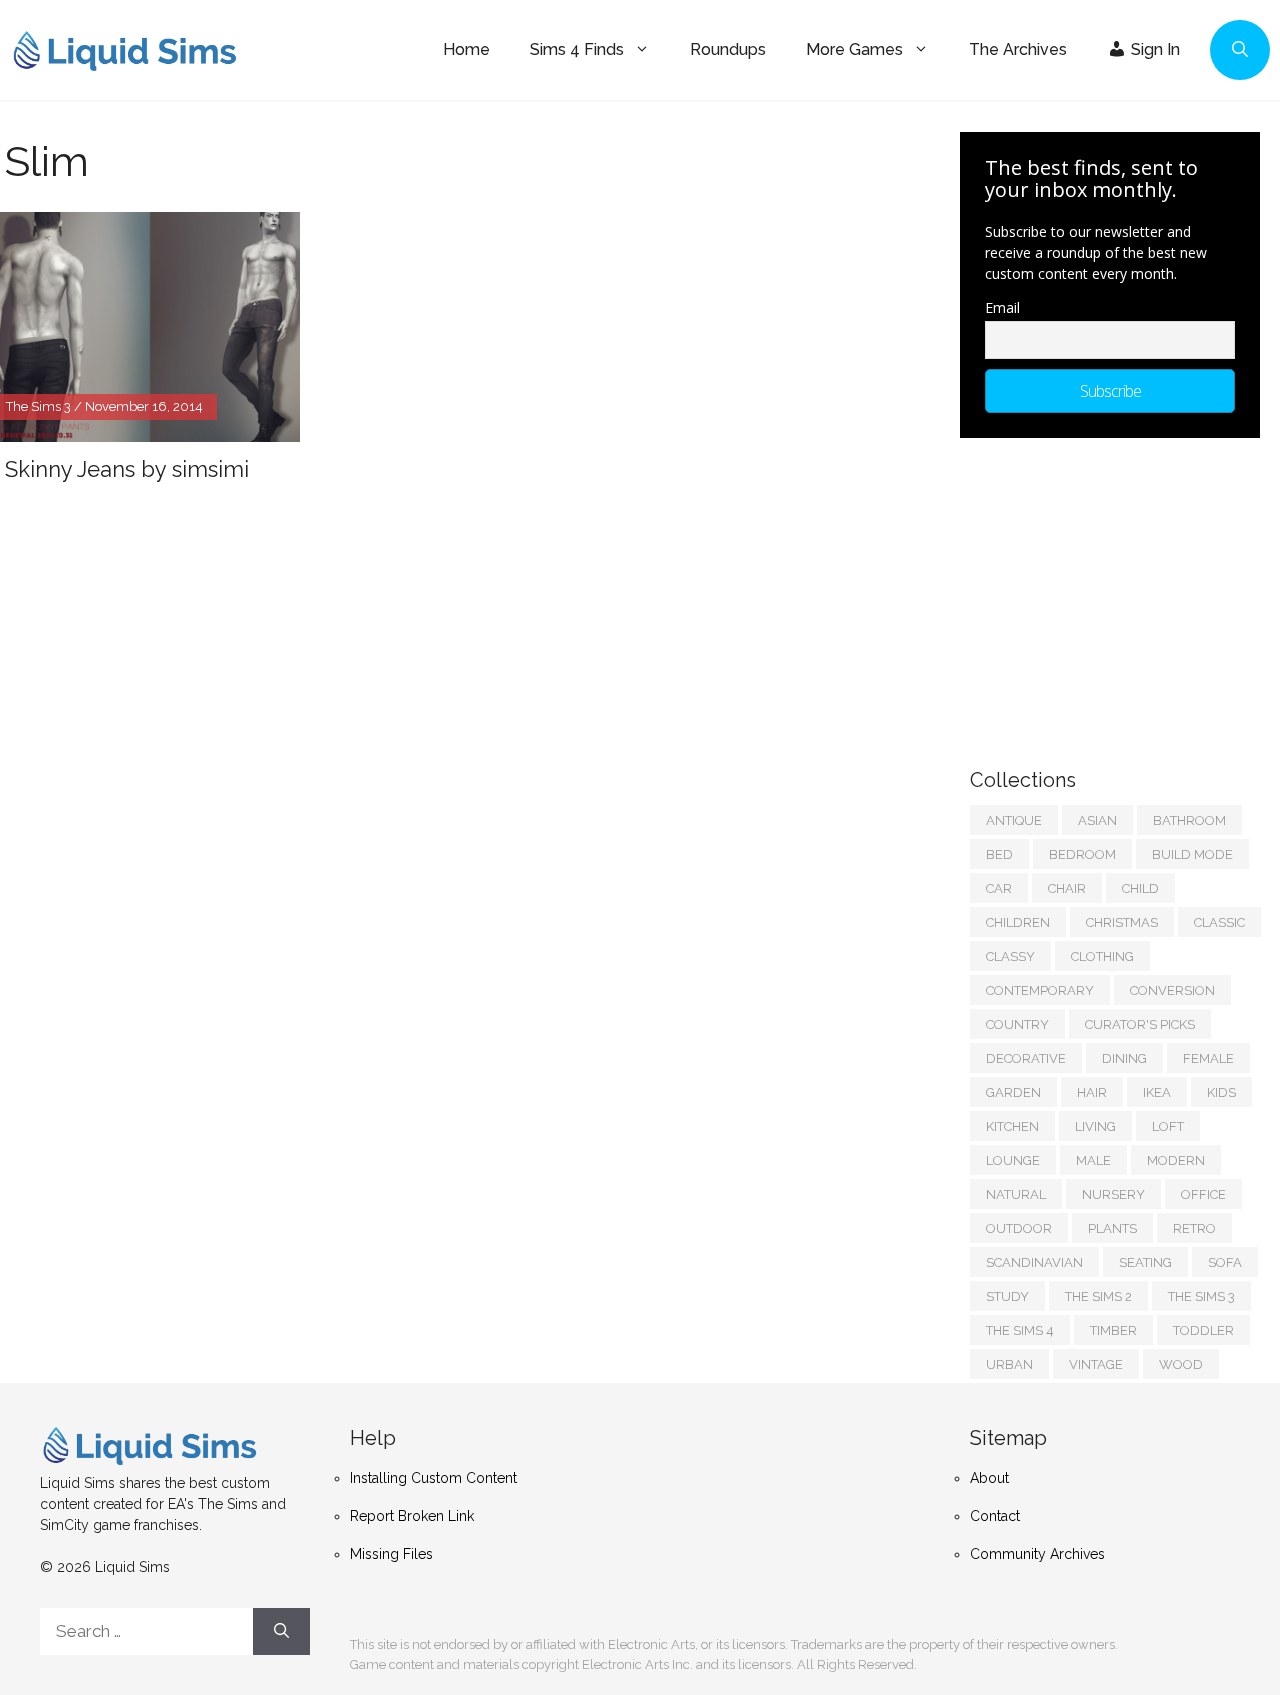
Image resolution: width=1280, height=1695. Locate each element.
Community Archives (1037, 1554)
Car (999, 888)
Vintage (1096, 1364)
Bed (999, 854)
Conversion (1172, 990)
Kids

● ● ● ●

§ **Exercise**
Take the line that contains "Community Archives (1037, 1554)" and every line after it to the end of the entries above, and reproduce them exactly.

§ **Response to the task**
Community Archives (1037, 1554)
Car (999, 888)
Vintage (1096, 1364)
Bed (999, 854)
Conversion (1172, 990)
Kids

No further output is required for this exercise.